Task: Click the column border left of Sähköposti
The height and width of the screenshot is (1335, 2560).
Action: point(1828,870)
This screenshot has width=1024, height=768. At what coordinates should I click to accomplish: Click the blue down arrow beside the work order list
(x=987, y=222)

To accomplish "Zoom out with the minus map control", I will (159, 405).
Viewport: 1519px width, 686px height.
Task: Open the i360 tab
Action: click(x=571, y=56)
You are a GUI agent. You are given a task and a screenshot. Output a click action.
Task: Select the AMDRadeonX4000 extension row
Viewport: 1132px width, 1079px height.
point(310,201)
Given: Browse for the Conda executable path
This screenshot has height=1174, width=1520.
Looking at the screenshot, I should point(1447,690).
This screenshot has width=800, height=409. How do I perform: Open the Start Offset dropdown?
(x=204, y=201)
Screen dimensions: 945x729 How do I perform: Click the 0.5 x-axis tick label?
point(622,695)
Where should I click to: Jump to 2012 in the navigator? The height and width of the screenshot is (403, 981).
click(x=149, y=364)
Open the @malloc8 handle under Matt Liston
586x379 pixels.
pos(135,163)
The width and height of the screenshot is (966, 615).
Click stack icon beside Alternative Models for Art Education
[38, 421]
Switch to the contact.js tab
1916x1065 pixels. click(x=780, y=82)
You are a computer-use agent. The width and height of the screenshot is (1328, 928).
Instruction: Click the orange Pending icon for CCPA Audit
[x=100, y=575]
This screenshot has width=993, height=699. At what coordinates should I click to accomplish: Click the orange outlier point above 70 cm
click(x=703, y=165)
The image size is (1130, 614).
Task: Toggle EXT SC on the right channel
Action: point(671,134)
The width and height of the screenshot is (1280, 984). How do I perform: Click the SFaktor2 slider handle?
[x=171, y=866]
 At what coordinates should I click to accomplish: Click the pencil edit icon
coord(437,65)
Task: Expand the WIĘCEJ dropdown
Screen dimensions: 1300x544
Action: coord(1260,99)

+ + +

* **Try it**
Count the lines of the listing above that include the word "agent" and state the total with nothing else.

* **Reply**
2